Den ersten Höhepunkt erlebten die Zuschauer, als das Ehepaar Berg die Bühne betrat. „Ich habe es gewusst“, nörgelt Elvira (Anke Freese) jedesmal, wenn ihr Göttergate Willy (André Gerke) mal wieder etwas falsch gemacht hat.

„Du Piepenschmökerheini“ schimpft sie, worauf er sich wehrt: „Halt doch den Mund.“ Das werde sie von nun auch tun, will Elvira ihren Mann durch Entzug bestrafen, mäkelt aber zehn Sekunden später doch wieder an ihm herum.

Und da sind ja auch noch die ausländischen Gäste: die französische Schauspielerin Lara La (Dörte Maschmann) und der Amerikaner Jonny White (Hendrik Wolle), der sich für eine Berühmtheit hält und auch mal beherzt zwischen seine Beine greift, damit den Damen seine Potenz ja nicht entgeht.
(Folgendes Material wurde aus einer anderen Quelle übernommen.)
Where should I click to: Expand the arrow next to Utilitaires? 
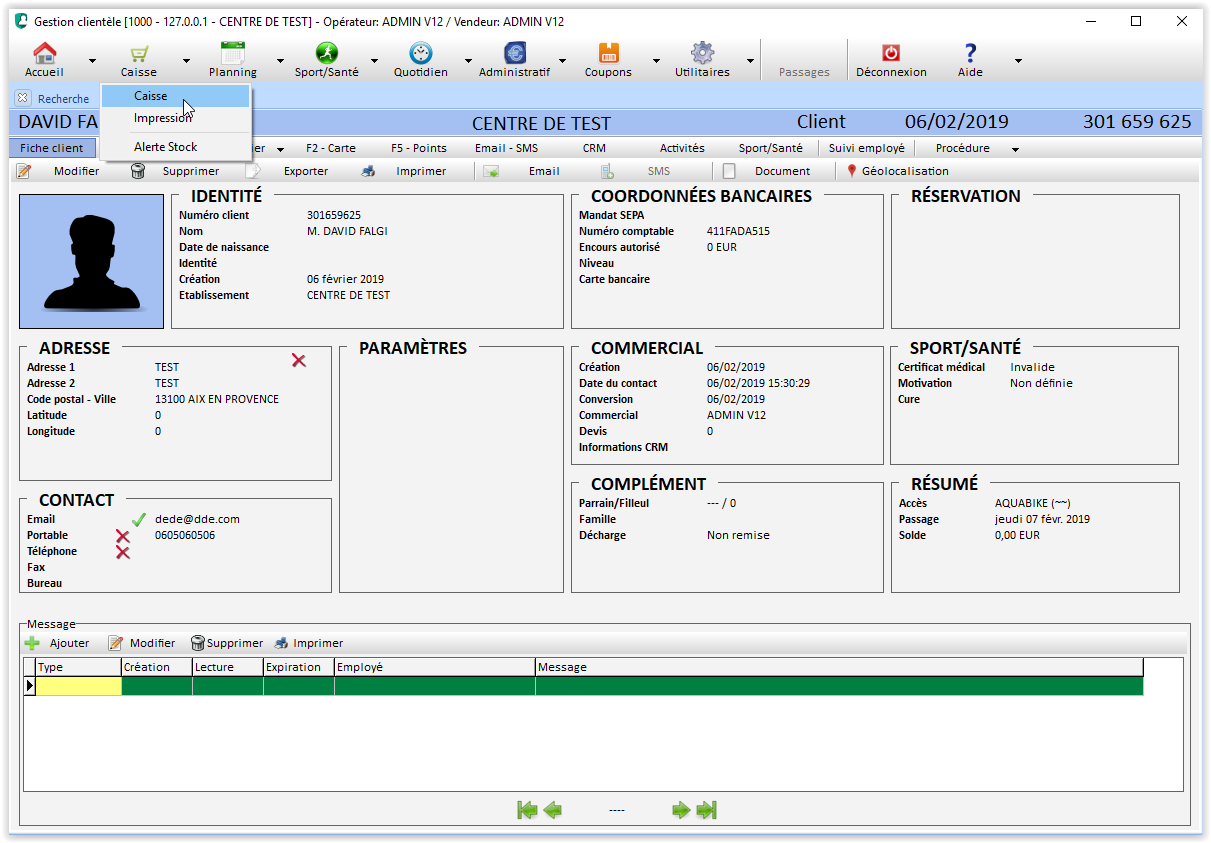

„Es handelt sich um ein modernes Stück“, betonte Werner Bahrs, der mit seiner Frau Karin Regie führt. Es gebe viele Dialoge, und oft stünden mehrere Darsteller auf der Bühne. Deswegen müssten sich die Laienschauspieler sehr konzentrieren, was ihnen aber bei der Premiere gut gelungen sei. „Sie waren fast fehlerfrei. Die Soffleuse musste ganz selten eingreifen“, lobte er seine Schützlinge.

Die weiteren Aufführungstermine von „Dat söte Leven“ oder „La dolce Vita“ sind am Sonntag, 24. Januar, ab 10.30 Uhr, Sonnabend, 30. Januar, ab 19.30 Uhr, Sonnabend, 20. Februar, ab 19.30 Uhr und Sonntag, 21. Februar, ab 13 Uhr jeweils im Gasthaus Beneking. Der Eintritt kostet sechs Euro, Karten können unter Tel. 0176/83231862 reserviert werden. Zudem treten die Beckelner am Sonntag, 7. Februar, ab 15 Uhr auf der Neerstedter Bühne (Tel. 04432/1604) auf.